Schon Brinkschulte hat darauf hingewiesen, dass ein Vergleich der Umfrage von 1907 mit dem ziemlich genau 60 Jahre zuvor, im Juli 1847, erhobenen Meinungsbild unter den preußischen Universitäten über die Zulassung von Juden zum akademischen Lehramt lohnend sein könnte. Auch andere Autoren haben verschiedentlich die Gemeinsamkeiten von Antifeminismus und Antisemitismus erwähnt. Doch ein Vergleich dieser beiden bis in die Formulierungen hinein übereinstimmenden Umfragen von 1907 und 1847 ist bisher nirgends erfolgt. Dies geschieht nun ebenfalls in dem hier vorliegenden Text, mit dem überraschend eindeutigen Ergebnis, dass – ersetzt man Religion durch Geschlecht und das Gegensatzpaar christlich-jüdisch durch männlich-weiblich – sich die vorgebrachten Einwände gegen die Habilitation von Juden und Frauen, trotz der unterschiedlichen historischen Gegebenheiten, oft frappierend ähneln. Daran wird deutlich, dass das beiden Fällen gemeinsame Element die Ausgrenzung des jeweils Anderen war, es sich also nicht (oder zumindest nicht nur) um eine speziell gegen Frauen gerichtete Haltung, sondern vielmehr um ein Abwehrverhalten allem Fremden und allen Veränderungen gegenüber handelte, das dem inhärenten Beharrungsvermögen jeder Institution geschuldet ist. Es sei jedoch zugegeben, dass dem Ausschluss beziehungsweise der Marginalisierung von Frauen innerhalb der deutschen Universitäten ein besonders großes, bis heute wirksames Trägheitsmoment innewohnt.

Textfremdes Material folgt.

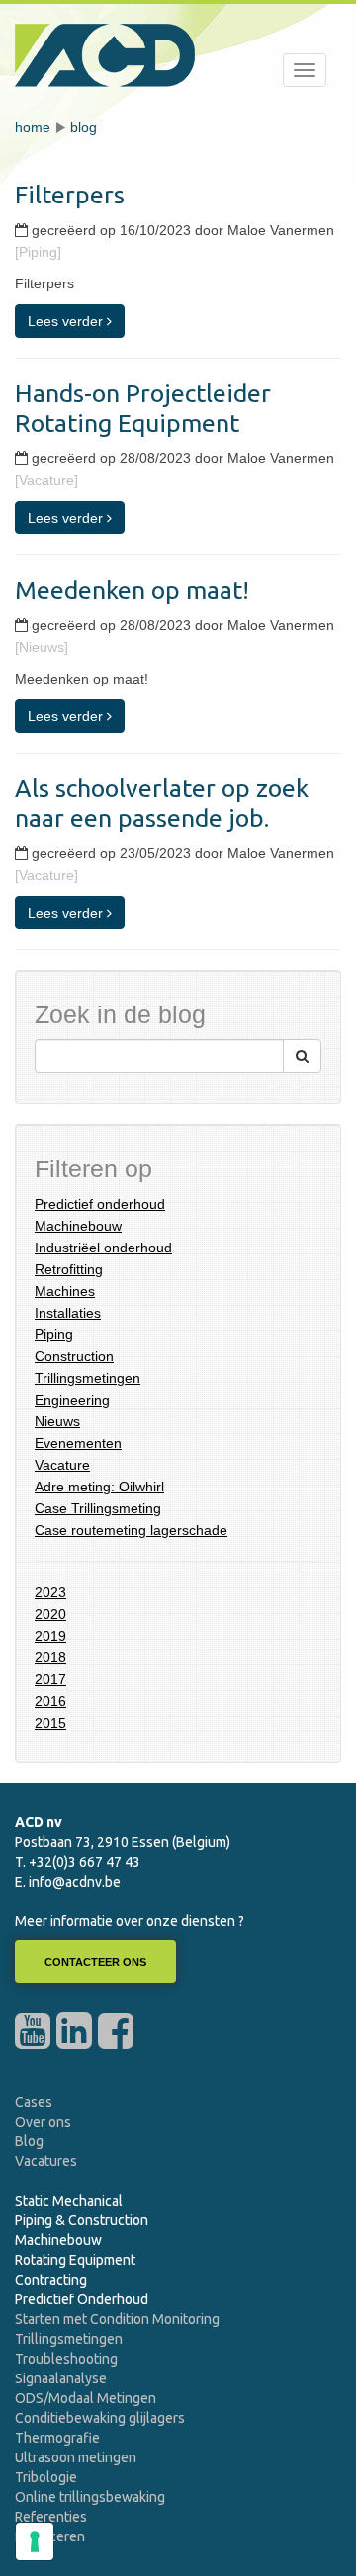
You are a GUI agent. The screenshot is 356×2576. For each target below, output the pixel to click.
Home (32, 127)
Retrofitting (69, 1269)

In Emmy Noethers Person sind übrigens beide Diskriminierungen in fast tragischer Weise miteinander verbunden: Am Anfang ihres wissenschaftlichen oder besser gesagt ihres akademischen Lebens erfuhr Emmy Noether Diskriminierung in erster Linie, wenn nicht sogar ausschließlich als Frau. Ab 1933 aber gehörte sie zu den ersten WissenschaftlerInnen, die von den Nationalsozialisten aus Deutschland vertrieben wurden, weil sie eine (politisch aktive) Jüdin war. Davon wird in späteren Bänden dieser Reihe noch ausführlich die Rede sein.

Anlass für die Umfrage vom Januar 1907 war ein Habilitationsgesuch, das die Zoologin Maria von Linden im Sommer 1906 an der Universität Bonn gestellt hatte. Nach einem kurzen Vorspann zur Einordnung dieser Umfrage in die Habilitationsgeschichte Emmy Noethers beginnt daher die hier vorliegende Abhandlung über die Frage „Kann eine Frau Privatdozentin werden?“ mit einer Einführung in den biografischen Werdegang Maria von Lindens und der Geschichte ihres Habilitationsgesuchs.